A decisão é acompanhada por outro decreto, que altera a norma relativa ao crime de pornografia infantil – inserido na categoria de ‘delicta graviora’, os crimes mais graves, no direito canónico-, à posse e difusão de imagens pornográficas, fazendo agora referência a menores de 18 anos de idade, em vez dos 14 anos, como acontecia até agora.
Um “rescrito” assinado pelo cardeal Pietro Parolin, Secretário de Estado do Vaticano, comunica que no último dia 4 de dezembro o Papa decidiu abolir o segredo pontifício sobre denúncias, processos e decisões relativas aos crimes mencionados no primeiro artigo do recente motu proprio “Vos estis lux mundi“, ou seja: casos de violência e de atos sexuais cometidos sob ameaça ou abuso de autoridade; casos de abuso de menores e de pessoas vulneráveis; casos de pornografia infantil; casos de não denúncia e cobertura dos abusadores, por parte de bispos e superiores gerais de institutos religiosos.
A nova instrução, adianta o Vaticano, especifica que “as informações devem ser tratadas de modo a garantir a segurança, a integridade e a confidencialidade”, conforme estabelecido no Código de Direito Canónico para tutelar “o bom nome, a imagem e a privacidade” das pessoas envolvidas.
Este “sigilo profissional”, lê-se na instrução, “não impede o cumprimento das obrigações estabelecidas em todos os lugares pelas leis estatais”, incluindo quaisquer obrigações de denúncia, “bem como a execução dos pedidos executivos das autoridades judiciais civis”.
As novas normas determinam que “não pode ser imposto algum vínculo de silêncio” às vítimas e às testemunhas.
O segundo rescrito, assinado pelo cardeal Parolin e pelo prefeito da Congregação para a Doutrina da Fé (Santa Sé), cardeal Luis Ladaria Ferrer, apresenta modificações a três artigos do motu proprio “Sacramentorum sanctitatis tutela” (de 2001, modificado em 2010 no pontificado de Bento XVI).
Além da mudança da idade para a definição de pornografia infantil, o Papa Francisco estabelece que, nos casos relativos a estes crimes mais graves, o papel de “advogado e procurador” também possa ser desempenhado por fiéis leigos, com doutoramento em Direito Canónico, e não apenas por sacerdotes.

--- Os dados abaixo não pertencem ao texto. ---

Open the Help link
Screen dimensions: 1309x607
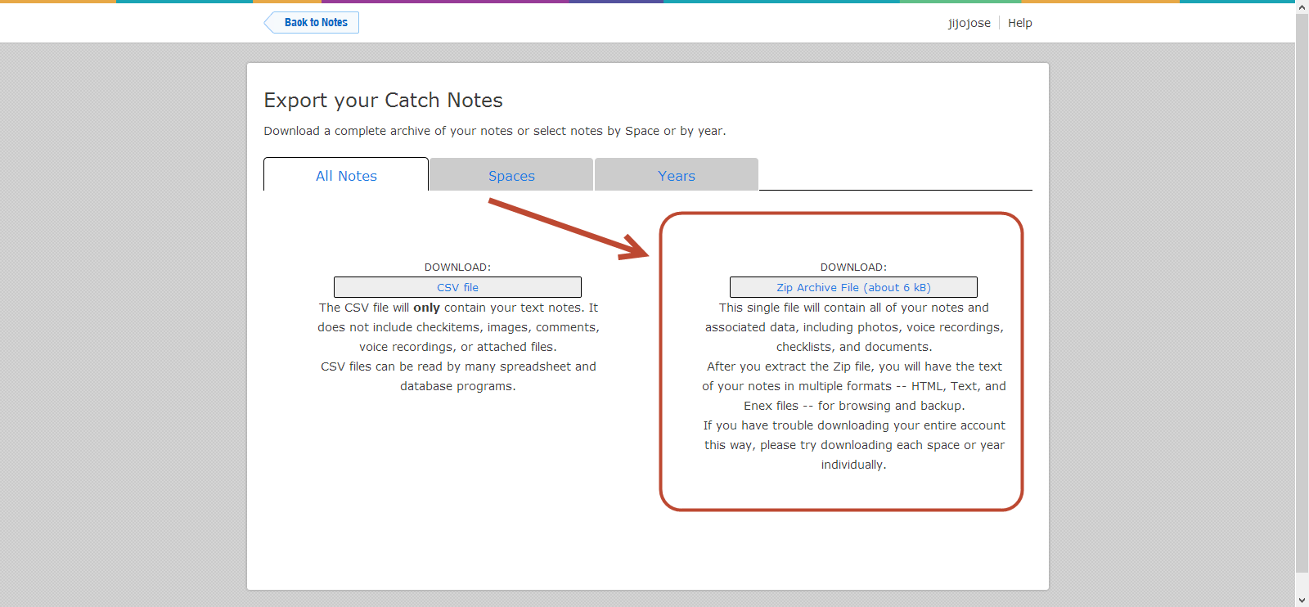[x=1019, y=23]
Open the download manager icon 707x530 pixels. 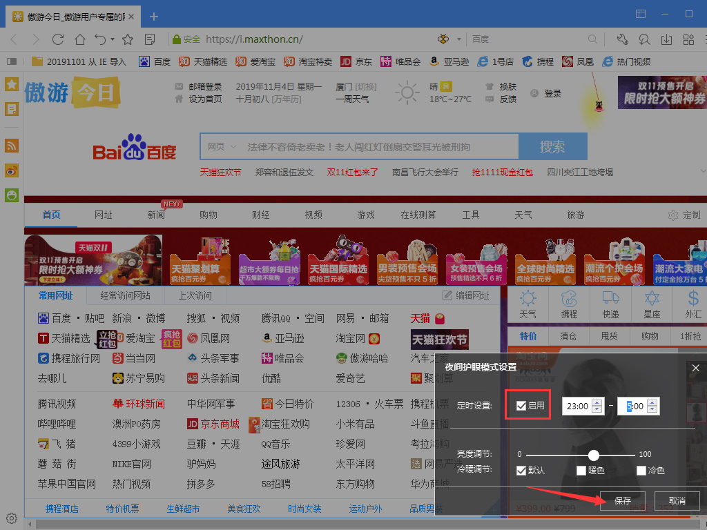[x=666, y=39]
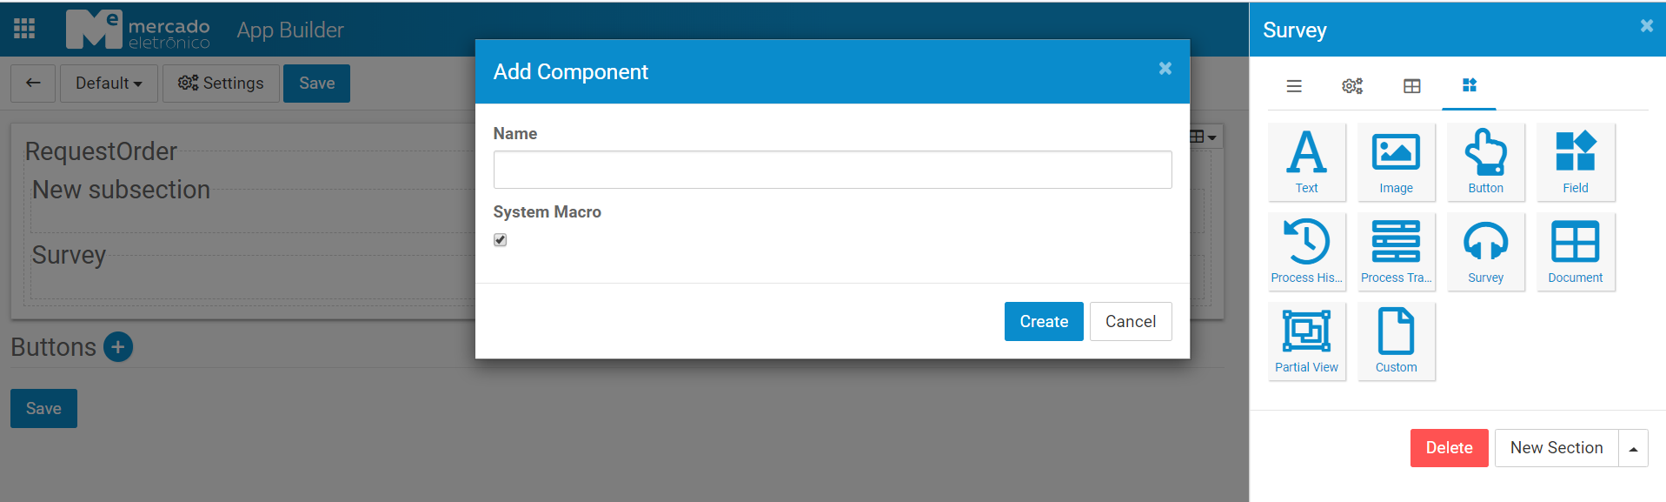The width and height of the screenshot is (1666, 502).
Task: Click the Name text input
Action: (x=832, y=170)
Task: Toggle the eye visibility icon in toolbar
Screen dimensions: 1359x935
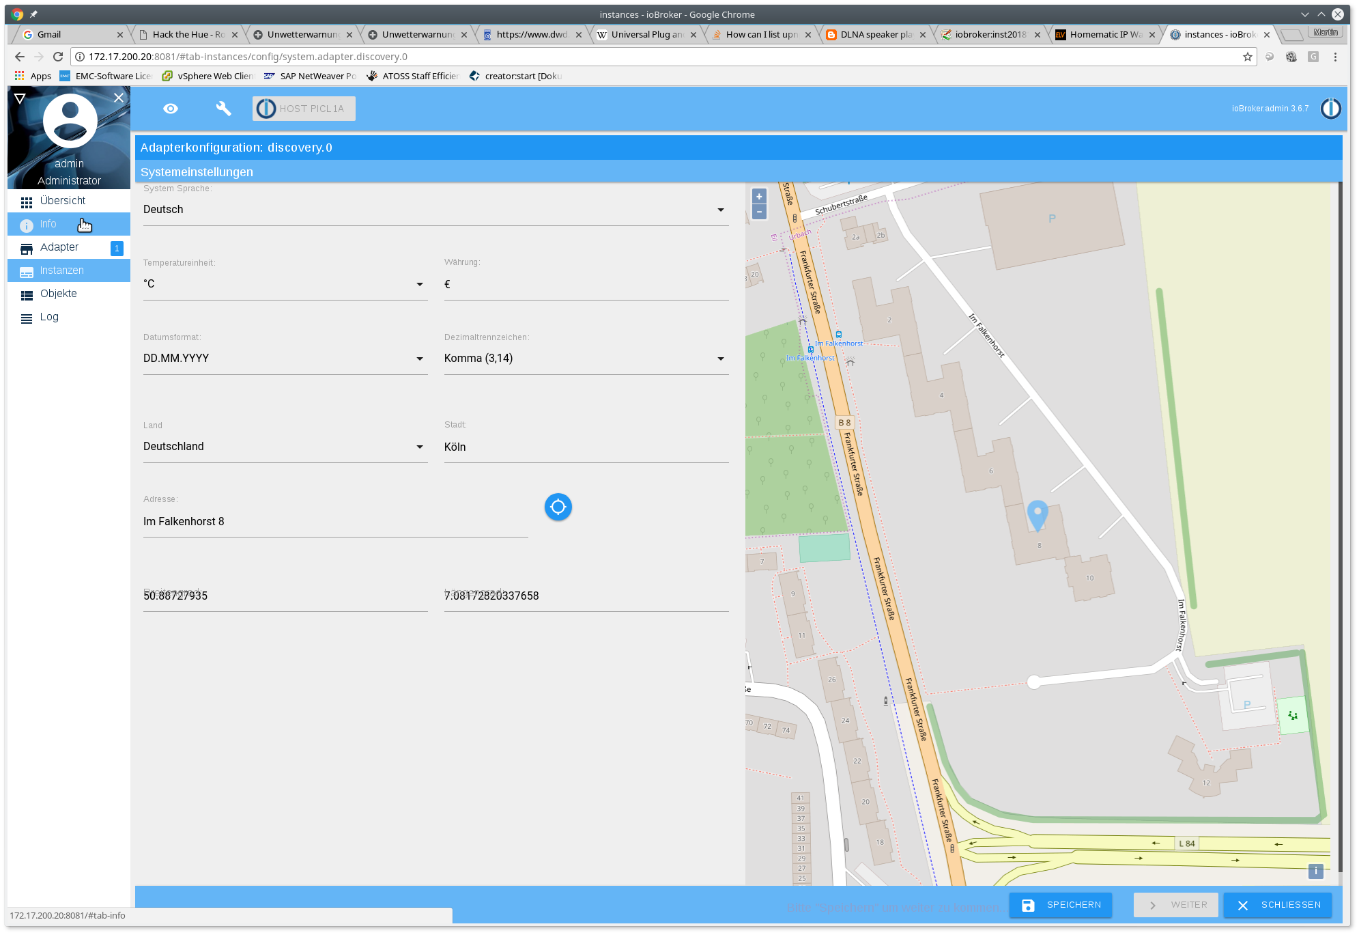Action: [x=171, y=109]
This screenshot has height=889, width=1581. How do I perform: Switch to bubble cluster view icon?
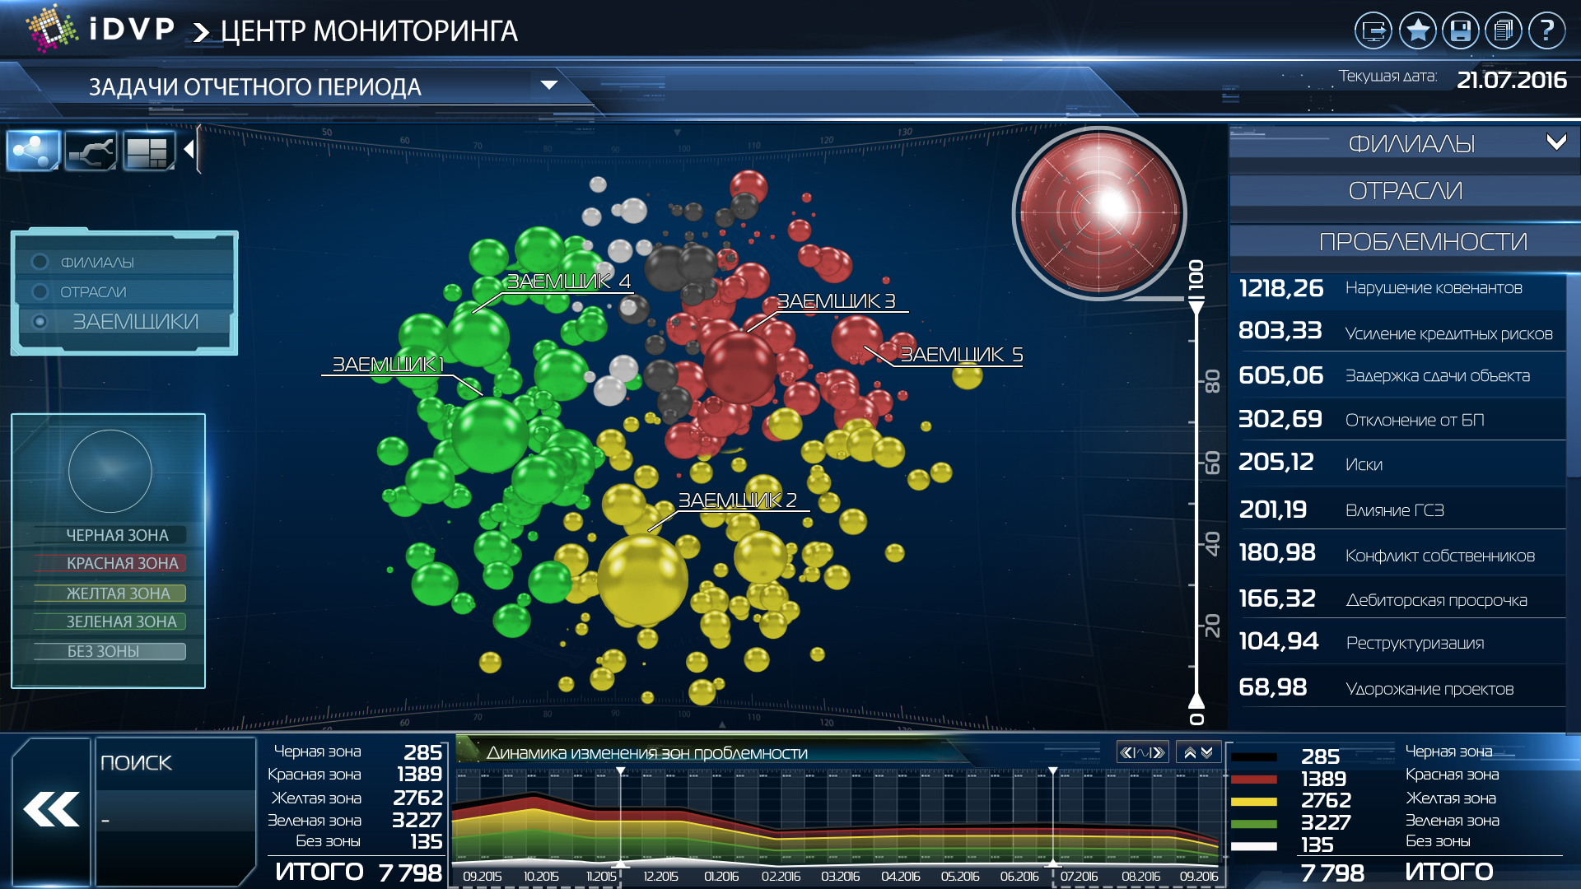[33, 151]
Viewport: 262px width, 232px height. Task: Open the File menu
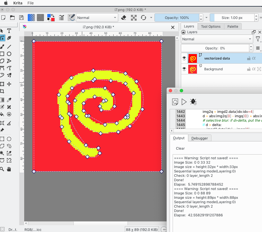(x=31, y=3)
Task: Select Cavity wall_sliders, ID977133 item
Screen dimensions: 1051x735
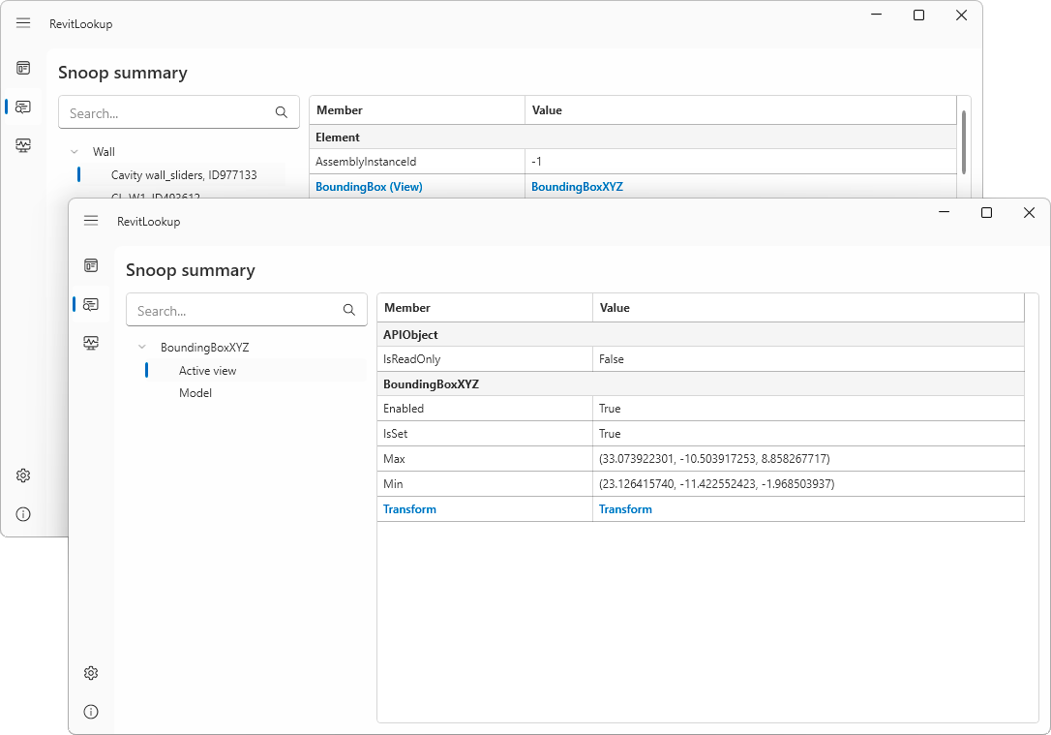Action: (x=184, y=175)
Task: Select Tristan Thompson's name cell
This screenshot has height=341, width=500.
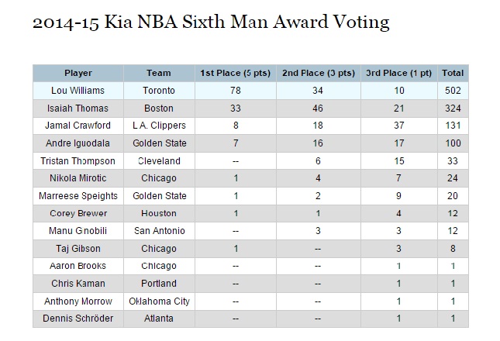Action: pos(78,161)
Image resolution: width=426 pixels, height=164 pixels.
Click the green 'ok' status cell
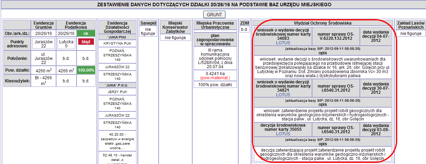(x=86, y=34)
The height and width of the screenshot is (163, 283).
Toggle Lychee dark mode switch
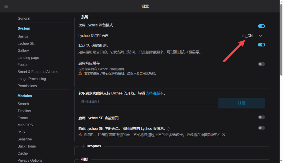coord(261,26)
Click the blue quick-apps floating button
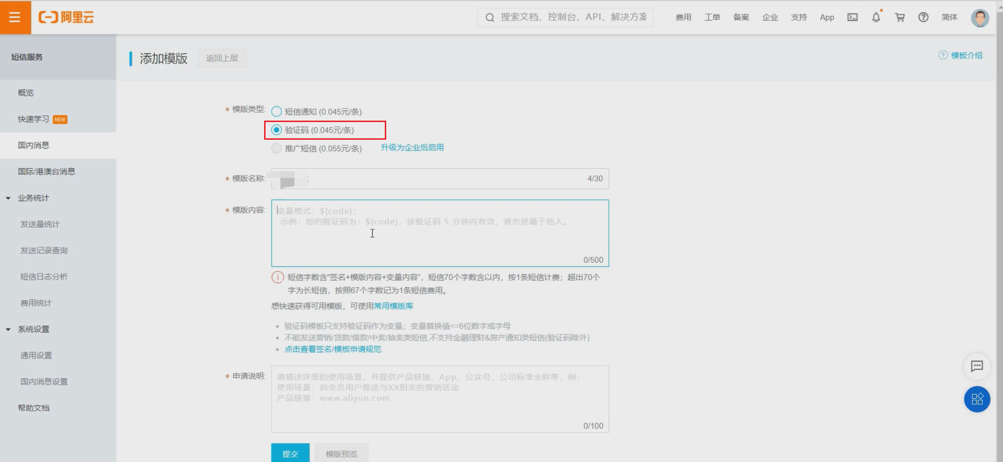 [976, 399]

Em fevereiro deste ano, o Papa apresentou no Vaticano um ‘roteiro’, em oito passos, para orientar o combate aos abusos sexuais na Igreja Católica, após uma cimeira global de quatro dias com responsáveis de episcopados e institutos religiosos.
“Nenhum abuso deve jamais ser encoberto (como era habitual no passado) e subestimado, pois a cobertura dos abusos favorece a propagação do mal e eleva o nível do escândalo”, referiu, no discurso conclusivo do evento, após a Missa celebrada na sala régia do Palácio apostólico.
O Papa falava perante os 190 participantes no final encontro sobre proteção de menores, que reuniu presidentes de Conferências Episcopais e chefes de Igrejas Orientais, superiores gerais de institutos religiosos, membros da Cúria Romana e do Conselho de Cardeais.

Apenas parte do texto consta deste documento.